* **What you have to do**
Please transcribe the lines below character for character, starting with the first one and ending with the line that contains "This screenshot has width=2149, height=1343.", both included.

* Begin The data *

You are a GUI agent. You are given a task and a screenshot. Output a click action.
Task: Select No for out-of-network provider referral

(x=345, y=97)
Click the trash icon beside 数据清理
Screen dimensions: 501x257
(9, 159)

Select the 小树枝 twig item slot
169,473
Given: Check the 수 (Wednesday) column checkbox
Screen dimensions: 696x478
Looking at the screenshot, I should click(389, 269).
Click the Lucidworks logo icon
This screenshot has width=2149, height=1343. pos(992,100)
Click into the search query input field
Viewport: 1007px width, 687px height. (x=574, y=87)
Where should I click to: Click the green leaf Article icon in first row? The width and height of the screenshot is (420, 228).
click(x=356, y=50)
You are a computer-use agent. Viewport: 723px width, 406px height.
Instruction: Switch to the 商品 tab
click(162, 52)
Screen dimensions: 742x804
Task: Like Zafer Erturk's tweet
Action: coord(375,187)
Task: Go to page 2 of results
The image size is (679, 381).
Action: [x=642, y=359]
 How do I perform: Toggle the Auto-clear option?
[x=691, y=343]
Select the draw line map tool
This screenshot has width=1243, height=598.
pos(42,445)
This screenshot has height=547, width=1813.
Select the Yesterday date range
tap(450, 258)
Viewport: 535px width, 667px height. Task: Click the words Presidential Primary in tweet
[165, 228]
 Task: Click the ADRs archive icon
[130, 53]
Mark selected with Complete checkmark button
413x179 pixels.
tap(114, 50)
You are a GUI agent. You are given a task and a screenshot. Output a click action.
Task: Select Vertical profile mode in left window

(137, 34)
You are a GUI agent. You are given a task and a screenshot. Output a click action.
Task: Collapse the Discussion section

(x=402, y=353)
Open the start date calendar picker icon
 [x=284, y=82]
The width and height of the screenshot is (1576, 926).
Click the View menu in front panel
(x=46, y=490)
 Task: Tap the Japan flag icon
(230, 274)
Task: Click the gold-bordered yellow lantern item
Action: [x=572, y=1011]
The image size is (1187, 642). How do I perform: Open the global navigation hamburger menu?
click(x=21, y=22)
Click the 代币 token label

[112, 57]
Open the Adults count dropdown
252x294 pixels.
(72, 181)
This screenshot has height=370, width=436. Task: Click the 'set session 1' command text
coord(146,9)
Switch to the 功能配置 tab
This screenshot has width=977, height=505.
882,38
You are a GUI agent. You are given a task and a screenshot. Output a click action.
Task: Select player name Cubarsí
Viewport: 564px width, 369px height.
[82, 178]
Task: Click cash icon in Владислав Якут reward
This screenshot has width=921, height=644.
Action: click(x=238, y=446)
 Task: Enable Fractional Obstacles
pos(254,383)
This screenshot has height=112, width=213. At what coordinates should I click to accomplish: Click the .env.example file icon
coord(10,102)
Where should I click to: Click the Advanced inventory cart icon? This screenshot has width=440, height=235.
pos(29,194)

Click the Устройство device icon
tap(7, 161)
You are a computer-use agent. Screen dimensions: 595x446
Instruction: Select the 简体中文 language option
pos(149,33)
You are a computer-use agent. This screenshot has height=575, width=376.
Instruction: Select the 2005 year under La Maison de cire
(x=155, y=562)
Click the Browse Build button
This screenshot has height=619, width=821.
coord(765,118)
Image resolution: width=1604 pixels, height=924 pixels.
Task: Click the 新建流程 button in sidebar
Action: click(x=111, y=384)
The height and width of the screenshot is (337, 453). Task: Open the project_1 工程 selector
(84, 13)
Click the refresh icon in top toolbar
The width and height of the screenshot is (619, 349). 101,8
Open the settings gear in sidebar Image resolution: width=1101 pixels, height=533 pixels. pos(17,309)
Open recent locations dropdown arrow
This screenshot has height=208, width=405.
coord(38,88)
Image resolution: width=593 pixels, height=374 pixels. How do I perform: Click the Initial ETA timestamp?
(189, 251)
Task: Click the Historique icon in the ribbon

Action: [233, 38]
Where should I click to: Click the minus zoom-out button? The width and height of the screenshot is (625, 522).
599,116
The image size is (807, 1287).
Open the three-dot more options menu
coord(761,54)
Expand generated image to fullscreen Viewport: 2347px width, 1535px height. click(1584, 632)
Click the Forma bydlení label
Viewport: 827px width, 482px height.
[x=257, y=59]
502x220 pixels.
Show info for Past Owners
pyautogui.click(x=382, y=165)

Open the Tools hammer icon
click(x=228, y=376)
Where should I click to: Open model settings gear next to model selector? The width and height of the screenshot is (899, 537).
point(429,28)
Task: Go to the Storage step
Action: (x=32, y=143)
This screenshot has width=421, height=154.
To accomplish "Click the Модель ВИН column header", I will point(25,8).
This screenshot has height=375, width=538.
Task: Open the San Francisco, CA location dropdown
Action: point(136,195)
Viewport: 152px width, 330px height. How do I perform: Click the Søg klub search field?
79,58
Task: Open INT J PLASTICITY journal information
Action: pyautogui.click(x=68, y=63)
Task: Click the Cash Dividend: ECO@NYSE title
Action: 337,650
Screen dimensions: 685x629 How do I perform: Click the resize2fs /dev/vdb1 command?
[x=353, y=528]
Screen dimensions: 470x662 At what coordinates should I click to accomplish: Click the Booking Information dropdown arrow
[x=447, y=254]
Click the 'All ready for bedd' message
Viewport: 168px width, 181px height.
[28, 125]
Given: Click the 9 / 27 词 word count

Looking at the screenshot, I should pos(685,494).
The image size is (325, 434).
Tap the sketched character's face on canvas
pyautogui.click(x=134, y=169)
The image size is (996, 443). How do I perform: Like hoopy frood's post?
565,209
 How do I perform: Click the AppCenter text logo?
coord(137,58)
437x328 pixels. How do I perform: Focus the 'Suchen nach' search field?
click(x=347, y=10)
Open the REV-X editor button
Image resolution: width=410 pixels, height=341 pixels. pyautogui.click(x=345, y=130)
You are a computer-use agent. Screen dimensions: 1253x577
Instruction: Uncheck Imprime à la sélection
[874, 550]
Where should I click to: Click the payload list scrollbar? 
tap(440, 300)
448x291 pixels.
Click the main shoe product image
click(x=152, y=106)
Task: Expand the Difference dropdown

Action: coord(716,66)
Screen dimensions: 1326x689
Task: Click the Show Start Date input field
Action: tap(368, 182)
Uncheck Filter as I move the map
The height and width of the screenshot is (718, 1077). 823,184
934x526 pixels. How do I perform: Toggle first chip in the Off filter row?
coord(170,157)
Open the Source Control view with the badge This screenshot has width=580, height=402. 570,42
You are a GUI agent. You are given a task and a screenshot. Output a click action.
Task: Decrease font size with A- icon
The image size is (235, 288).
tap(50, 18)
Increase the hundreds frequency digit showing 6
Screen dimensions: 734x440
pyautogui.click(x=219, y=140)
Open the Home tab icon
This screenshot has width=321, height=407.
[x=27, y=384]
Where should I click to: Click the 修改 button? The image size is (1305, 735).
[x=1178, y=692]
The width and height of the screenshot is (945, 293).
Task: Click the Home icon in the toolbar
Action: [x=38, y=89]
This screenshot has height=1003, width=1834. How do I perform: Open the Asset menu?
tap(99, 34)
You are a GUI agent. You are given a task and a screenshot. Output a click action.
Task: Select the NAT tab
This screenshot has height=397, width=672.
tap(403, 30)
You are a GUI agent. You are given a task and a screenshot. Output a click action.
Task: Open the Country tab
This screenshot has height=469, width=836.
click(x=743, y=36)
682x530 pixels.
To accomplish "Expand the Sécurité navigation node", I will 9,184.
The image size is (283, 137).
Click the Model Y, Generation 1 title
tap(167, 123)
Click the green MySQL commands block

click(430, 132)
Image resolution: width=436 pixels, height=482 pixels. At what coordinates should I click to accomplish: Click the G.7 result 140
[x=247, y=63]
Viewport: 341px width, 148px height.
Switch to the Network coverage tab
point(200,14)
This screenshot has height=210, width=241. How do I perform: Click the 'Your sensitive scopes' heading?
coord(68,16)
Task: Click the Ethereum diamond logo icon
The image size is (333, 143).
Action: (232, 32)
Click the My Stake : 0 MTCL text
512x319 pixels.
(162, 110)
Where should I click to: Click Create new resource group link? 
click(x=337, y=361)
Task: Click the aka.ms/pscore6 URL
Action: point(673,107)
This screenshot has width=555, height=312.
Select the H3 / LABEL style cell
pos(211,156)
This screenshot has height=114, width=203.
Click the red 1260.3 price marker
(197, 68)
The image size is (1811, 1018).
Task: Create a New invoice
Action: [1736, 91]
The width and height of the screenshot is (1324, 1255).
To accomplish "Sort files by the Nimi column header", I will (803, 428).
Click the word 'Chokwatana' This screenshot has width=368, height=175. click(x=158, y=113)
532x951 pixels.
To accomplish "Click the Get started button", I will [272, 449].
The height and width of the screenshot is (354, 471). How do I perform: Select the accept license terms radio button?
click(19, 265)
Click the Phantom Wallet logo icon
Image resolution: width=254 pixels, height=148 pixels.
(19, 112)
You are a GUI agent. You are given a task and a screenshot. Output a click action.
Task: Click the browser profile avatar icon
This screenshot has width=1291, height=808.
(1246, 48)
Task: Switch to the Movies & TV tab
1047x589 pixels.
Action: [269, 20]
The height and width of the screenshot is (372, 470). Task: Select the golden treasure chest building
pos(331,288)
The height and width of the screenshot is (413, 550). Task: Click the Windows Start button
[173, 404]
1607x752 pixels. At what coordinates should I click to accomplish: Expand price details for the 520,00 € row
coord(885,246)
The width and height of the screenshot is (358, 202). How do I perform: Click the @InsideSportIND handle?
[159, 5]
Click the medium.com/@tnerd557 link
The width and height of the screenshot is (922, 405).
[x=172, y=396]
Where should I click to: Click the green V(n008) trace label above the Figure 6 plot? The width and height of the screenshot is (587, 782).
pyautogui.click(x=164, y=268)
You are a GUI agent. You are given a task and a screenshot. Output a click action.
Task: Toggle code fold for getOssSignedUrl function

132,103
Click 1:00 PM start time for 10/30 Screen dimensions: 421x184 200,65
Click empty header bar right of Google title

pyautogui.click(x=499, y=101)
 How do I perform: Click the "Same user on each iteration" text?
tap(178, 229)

* End The data *

* **Finished answer**
You are a GUI agent. You are given a task and a screenshot. Output a click action.
Task: Select No for out-of-network provider referral

(x=345, y=97)
Click the trash icon beside 数据清理
Screen dimensions: 501x257
(9, 159)

Select the 小树枝 twig item slot
169,473
Given: Check the 수 (Wednesday) column checkbox
Screen dimensions: 696x478
Looking at the screenshot, I should click(389, 269).
Click the Lucidworks logo icon
This screenshot has width=2149, height=1343. pos(992,100)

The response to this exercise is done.